Exercise directions: Copy the items below word for word, beginning at the line that contains "You are a GUI" and continuing through the last item, and leave the pictures out.

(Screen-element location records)
◆ ◆ ◆ ◆ ◆

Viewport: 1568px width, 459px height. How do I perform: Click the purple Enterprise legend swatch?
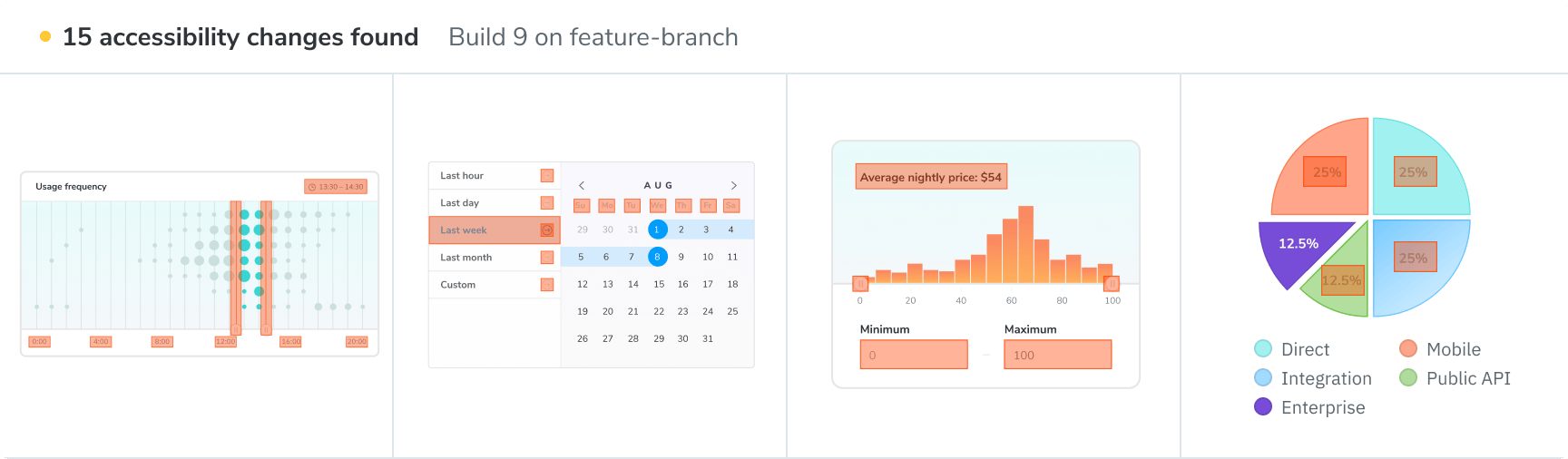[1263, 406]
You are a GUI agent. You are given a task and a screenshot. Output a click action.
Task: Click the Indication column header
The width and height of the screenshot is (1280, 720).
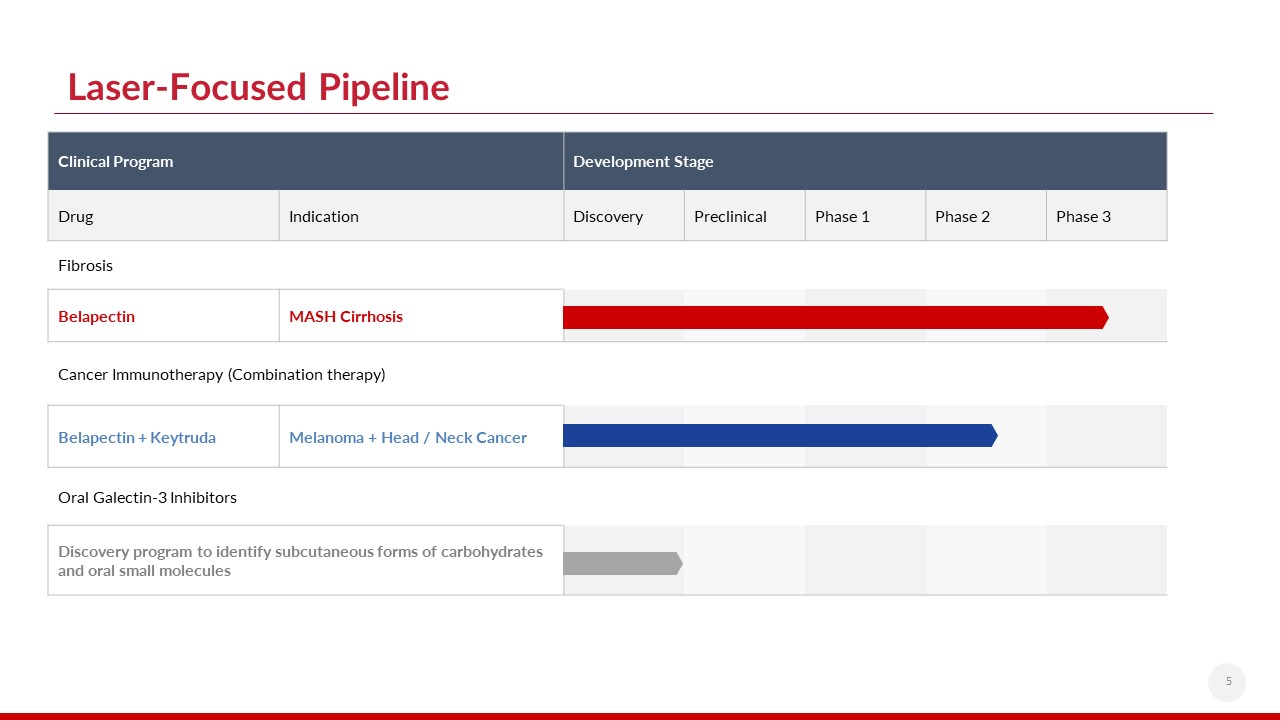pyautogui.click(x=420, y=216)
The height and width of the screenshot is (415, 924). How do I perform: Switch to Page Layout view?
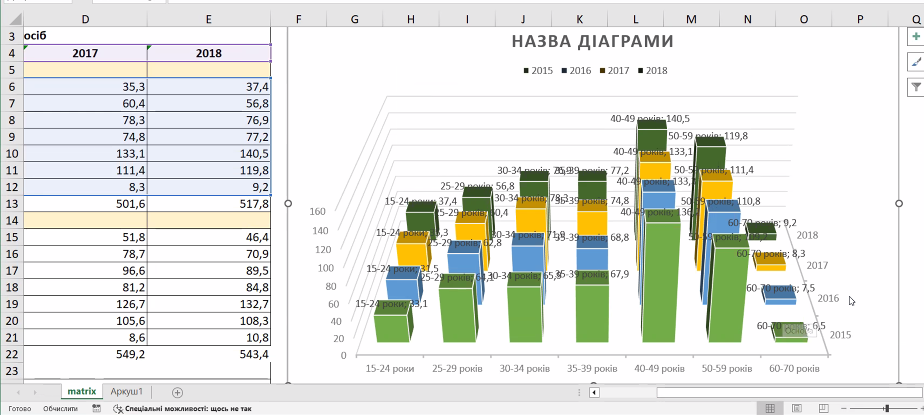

◆ ◆ ◆ ◆ ◆

Solution to the exercise:
You are a GUI agent. You are given a task and a screenshot. Output a click action.
Task: Click the Indication column header
The width and height of the screenshot is (1280, 720).
pyautogui.click(x=420, y=216)
The height and width of the screenshot is (415, 924). How do I perform: Switch to Page Layout view?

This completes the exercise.